Unas palabras clave en este versículo son por completo (os santifique por completo) y todo (todo vuestro ser —espíritu, alma y cuerpo—). La palabra griega holoteles, traducida con la locución por completo significa cabal en todo aspecto. Así pues, os santifique por completo significa de pe a pa, íntegramente. El vocablo griego holokleros significa completo en todas sus partes. Pablo manifiesta: «Que toda tu persona —alma, cuerpo y espíritu— sea guardada sin culpa». Él une espíritu, alma y cuerpo de manera que pone de relieve la unicidad de nuestro espíritu, mente, corazón, alma y cuerpo[7].

Si bien todos estos elementos forman una unidad, existen diferencias entre lo que sucede en nuestro interior, nuestros pensamientos, deseos, decisiones y sentimientos, etc. —actividades incorpóreas— y nuestras actividades físicas, que son corpóreas. Interiormente —en corazón, mente, espíritu y alma— tomamos una decisión, la cual llevamos luego a la práctica en nuestro mundo físico por intermedio de nuestro cuerpo. En lo que resta de este artículo, al referirme a las actividades incorpóreas, emplearé la palabra espíritu para representar mente, alma y espíritu: nuestro yo interior o ser íntimo.

Nuestro cuerpo constituye nuestra presencia en el mundo físico y social. Interactuamos con el mundo por medio de nuestro cuerpo, y nuestras decisiones y deseos se manifiestan externamente a través de nuestro cuerpo.
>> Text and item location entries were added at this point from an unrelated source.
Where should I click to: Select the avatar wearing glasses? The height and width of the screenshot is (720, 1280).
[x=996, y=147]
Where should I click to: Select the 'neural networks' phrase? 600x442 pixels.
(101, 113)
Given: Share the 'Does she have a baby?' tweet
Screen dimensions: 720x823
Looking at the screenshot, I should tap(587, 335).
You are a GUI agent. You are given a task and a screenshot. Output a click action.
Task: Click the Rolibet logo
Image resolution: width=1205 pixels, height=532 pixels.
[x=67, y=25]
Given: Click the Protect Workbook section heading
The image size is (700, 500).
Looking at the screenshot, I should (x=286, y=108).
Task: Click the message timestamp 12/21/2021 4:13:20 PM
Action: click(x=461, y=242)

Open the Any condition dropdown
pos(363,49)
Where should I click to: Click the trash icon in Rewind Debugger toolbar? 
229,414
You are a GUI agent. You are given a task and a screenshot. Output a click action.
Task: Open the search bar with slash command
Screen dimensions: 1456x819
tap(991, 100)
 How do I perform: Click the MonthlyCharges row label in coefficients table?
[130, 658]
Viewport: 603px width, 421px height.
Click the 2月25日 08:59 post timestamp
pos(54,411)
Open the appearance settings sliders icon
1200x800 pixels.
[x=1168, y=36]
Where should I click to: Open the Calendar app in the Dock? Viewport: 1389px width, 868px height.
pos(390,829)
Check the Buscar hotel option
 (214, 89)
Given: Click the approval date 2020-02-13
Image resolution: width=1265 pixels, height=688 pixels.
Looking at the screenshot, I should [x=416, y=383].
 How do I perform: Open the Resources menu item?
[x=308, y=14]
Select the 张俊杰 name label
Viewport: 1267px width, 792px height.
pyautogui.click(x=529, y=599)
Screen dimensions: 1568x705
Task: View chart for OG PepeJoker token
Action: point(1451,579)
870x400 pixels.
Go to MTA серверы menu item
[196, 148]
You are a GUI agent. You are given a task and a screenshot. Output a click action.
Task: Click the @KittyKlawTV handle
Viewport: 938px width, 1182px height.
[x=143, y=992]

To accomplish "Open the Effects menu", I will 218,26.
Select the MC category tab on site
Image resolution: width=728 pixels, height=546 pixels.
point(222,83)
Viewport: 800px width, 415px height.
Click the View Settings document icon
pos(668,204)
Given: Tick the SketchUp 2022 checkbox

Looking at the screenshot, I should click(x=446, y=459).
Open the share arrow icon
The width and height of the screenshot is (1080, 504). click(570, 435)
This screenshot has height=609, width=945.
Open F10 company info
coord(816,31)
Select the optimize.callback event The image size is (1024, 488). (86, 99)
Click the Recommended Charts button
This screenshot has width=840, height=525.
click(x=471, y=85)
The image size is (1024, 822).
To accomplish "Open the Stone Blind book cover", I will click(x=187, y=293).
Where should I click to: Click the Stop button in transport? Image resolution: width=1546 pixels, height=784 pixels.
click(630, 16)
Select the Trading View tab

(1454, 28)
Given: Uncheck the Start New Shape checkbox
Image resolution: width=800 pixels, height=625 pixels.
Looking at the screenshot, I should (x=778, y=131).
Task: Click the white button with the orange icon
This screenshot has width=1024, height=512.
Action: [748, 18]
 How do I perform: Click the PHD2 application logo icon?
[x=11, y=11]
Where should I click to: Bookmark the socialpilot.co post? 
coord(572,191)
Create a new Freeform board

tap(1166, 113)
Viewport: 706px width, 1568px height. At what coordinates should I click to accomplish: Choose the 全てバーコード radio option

Por ejemplo, cuando aprendemos a hablar un idioma, a montar bicicleta o a conducir un auto, adiestramos el cuerpo para realizar esas acciones; pero una vez que el cuerpo está adiestrado, ya no es necesario pensar en cómo realizarlas, puesto que esa información queda almacenada en la mente y el cuerpo es capaz de practicarlas sin mayor cuota de pensamiento consciente.

Nuestro carácter, nuestros actos, las decisiones que tomamos y ejecutamos, todo ello es reflejo de nuestro ser interior. Si a lo largo del tiempo tomamos asiduamente el mismo de tipo de decisiones, deseamos las mismas cosas y desarrollamos los mismos patrones de pensamiento, que luego llevamos a efecto en el mundo físico, nos predisponemos a asumir determinado modo de ser. Nuestras acciones externas dentro del mundo social son manifestación exterior de nuestro ser íntimo.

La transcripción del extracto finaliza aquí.